Developmental basis of the rostro-caudal organization of the brainstem respiratory rhythm generator.

Full Abstract

The Hox genetic network plays a key role in the anteroposterior patterning of the rhombencephalon at pre- and early-segmental stages of development of the neural tube. In the mouse, it controls development of the entire brainstem respiratory neuronal network, including the pons, the parafacial respiratory group (pFRG) and the pre-Bötzinger complex (preBötC). Inactivation of Krox20/Egr2 eliminates the pFRG activity, thereby causing life-threatening neonatal apnoeas alternating with respiration at low frequency.

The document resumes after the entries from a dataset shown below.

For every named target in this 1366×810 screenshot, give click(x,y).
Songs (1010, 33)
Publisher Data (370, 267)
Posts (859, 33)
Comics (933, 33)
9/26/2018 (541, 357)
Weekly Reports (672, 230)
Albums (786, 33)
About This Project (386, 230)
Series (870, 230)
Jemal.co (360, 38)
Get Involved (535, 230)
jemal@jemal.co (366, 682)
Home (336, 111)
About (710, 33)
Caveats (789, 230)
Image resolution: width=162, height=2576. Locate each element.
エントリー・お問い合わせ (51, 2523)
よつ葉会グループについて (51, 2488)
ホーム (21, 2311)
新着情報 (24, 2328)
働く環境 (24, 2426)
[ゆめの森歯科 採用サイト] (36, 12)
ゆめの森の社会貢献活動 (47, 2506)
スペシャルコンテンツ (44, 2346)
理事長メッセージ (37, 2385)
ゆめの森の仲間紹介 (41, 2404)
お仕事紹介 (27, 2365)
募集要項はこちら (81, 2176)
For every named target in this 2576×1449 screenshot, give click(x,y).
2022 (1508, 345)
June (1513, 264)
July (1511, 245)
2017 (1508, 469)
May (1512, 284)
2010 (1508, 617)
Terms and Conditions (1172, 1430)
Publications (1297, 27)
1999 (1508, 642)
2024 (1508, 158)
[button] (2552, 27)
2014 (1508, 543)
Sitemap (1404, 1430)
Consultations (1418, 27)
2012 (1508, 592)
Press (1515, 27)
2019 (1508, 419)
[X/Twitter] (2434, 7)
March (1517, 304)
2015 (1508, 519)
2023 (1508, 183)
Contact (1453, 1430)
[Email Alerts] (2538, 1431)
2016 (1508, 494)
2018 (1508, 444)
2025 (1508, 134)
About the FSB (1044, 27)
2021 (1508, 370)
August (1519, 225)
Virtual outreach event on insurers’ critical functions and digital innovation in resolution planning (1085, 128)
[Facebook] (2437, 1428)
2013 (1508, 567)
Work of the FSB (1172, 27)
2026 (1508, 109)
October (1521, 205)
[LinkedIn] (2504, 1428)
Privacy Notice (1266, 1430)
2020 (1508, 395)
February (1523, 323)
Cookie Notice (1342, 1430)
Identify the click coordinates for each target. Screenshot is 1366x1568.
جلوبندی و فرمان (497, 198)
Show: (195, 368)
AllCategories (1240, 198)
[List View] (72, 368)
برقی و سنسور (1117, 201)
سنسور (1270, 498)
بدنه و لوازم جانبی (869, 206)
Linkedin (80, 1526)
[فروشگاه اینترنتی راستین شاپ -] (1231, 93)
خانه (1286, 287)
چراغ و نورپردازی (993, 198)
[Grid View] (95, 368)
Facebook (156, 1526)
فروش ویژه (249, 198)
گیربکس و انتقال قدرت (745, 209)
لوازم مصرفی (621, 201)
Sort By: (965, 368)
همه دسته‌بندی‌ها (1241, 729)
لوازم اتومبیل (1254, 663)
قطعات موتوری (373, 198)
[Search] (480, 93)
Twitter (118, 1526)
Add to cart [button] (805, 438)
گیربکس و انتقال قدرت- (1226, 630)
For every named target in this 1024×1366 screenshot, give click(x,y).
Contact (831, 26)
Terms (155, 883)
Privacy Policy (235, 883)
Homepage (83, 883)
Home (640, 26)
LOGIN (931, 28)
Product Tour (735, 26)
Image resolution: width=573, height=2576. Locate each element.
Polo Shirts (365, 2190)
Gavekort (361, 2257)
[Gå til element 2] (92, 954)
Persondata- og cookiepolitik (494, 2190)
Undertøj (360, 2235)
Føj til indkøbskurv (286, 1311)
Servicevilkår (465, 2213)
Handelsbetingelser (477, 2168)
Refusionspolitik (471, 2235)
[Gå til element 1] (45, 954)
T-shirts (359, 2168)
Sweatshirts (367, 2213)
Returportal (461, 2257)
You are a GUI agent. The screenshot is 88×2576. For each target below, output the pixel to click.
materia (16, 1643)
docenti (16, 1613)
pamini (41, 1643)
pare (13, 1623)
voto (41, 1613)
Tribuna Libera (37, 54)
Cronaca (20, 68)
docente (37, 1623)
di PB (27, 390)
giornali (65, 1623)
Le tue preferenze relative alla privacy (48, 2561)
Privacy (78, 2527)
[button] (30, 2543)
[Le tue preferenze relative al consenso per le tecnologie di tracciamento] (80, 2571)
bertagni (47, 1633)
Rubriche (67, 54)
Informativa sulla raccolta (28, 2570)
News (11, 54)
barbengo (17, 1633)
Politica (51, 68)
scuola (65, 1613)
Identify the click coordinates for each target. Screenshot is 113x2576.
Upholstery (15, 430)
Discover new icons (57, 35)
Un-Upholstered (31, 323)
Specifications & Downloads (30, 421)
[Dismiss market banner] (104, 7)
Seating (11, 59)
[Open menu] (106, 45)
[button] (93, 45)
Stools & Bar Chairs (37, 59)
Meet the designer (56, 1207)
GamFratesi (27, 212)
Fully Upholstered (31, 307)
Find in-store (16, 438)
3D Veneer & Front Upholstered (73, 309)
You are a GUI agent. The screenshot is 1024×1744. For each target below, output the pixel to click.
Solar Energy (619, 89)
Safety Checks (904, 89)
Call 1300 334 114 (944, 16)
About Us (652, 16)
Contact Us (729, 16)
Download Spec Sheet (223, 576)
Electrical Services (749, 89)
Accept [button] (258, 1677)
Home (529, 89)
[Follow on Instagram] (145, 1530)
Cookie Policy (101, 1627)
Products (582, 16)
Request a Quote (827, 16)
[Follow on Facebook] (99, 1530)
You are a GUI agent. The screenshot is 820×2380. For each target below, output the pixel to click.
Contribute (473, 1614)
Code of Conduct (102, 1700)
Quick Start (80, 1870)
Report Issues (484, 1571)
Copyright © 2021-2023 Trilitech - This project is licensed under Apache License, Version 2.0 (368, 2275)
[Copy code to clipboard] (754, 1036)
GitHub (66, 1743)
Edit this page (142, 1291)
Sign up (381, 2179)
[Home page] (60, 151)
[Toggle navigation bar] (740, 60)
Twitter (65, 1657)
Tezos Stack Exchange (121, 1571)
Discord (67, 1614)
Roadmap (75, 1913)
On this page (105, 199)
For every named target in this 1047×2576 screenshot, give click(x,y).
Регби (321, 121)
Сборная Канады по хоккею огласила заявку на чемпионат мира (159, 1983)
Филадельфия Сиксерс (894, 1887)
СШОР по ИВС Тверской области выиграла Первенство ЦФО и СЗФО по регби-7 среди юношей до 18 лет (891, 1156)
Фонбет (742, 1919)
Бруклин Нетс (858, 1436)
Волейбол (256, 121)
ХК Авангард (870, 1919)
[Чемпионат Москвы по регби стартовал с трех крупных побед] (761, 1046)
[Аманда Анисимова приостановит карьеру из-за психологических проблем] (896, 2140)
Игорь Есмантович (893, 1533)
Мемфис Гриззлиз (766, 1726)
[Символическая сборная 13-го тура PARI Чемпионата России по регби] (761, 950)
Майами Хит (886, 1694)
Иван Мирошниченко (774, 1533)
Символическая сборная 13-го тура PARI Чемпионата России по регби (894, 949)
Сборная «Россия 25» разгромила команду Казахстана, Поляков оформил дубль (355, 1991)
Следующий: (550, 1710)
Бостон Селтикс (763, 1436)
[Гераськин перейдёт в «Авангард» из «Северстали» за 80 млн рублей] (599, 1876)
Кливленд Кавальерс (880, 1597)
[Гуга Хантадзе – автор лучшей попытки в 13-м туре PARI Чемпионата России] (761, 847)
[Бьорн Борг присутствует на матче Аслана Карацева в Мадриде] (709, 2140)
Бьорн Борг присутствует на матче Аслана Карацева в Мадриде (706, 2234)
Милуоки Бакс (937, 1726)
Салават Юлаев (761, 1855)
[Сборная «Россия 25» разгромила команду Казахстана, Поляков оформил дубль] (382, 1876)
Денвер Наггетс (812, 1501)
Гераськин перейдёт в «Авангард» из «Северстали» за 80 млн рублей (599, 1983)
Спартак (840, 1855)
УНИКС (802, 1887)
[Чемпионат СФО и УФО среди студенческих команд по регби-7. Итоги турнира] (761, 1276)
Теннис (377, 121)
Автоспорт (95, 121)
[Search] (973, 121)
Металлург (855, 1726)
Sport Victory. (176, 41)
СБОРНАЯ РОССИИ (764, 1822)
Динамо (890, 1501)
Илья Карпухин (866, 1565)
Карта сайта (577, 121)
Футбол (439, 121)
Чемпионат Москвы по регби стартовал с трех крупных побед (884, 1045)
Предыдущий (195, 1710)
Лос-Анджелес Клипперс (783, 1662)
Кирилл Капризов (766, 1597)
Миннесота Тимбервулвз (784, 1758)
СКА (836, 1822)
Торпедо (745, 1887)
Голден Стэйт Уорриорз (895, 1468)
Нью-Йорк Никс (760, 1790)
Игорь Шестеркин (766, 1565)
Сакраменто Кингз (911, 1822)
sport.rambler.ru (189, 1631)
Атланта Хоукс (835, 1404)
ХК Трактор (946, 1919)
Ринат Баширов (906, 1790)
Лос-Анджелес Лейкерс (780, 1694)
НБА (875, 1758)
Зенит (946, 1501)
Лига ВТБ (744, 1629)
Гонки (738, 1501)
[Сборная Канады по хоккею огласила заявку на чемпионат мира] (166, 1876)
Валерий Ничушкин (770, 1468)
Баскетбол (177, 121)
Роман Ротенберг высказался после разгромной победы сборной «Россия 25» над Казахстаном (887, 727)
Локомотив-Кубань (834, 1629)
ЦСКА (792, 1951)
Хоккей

Another respiratory abnormality, the complete absence of breathing, is induced when neuronal synchronization fails to develop in the preBötC. The present paper summarizes data on a third type of respiratory deficits induced by altering Hox function at pontine levels. Inactivation of Hoxa2, the most rostrally expressed Hox gene in the hindbrain, disturbs embryonic development of the pons and alters neonatal inspiratory shaping without affecting respiratory frequency and apnoeas. The same result is obtained by the Phox2a(+/-) mutation modifying the number of petrosal chemoafferent neurons, by eliminating acetylcholinesterase and by altering Hox-dependent development of the pons with retinoic acid administration at embryonic day 7.5. In addition, embryos treated with retinoic acid provide a mouse model for hyperpnoeic episodic breathing, widely reported in pre-term neonates, young girls with Rett's syndrome, patients with Joubert syndrome and adults with Cheyne-Stokes respiration. We conclude that specific respiratory deficits in vivo are assignable to anteroposterior segments of the brainstem, suggesting that the adult respiratory neuronal network is functionally organized according to the rhombomeric, Hox-dependent segmentation of the brainstem in embryos.

 

Author information

Author/s: Champagnat, J (J); Morin-Surun, M P (MP); Fortin, G (G); Thoby-Brisson, M (M);

Affiliation: Centre de Recherche de Gif, UPR 2216 (Neurobiologie Génétique et Intégrative), IFR 2118 (Institut de Neurobiologie Alfred Fessard), CNRS, 91198 Gif-sur-Yvette, France. jean.champagnat(-atsign-)iaf.cnrs-gif.fr

Journal and publication information

Publication Type: Journal Article; Research Support, Non-U.S. Gov't; Review

Journal: Philosophical transactions of the Royal Society of London. Series B, Biological sciences (Philos Trans R Soc Lond B Biol Sci), published in England. (Language: eng)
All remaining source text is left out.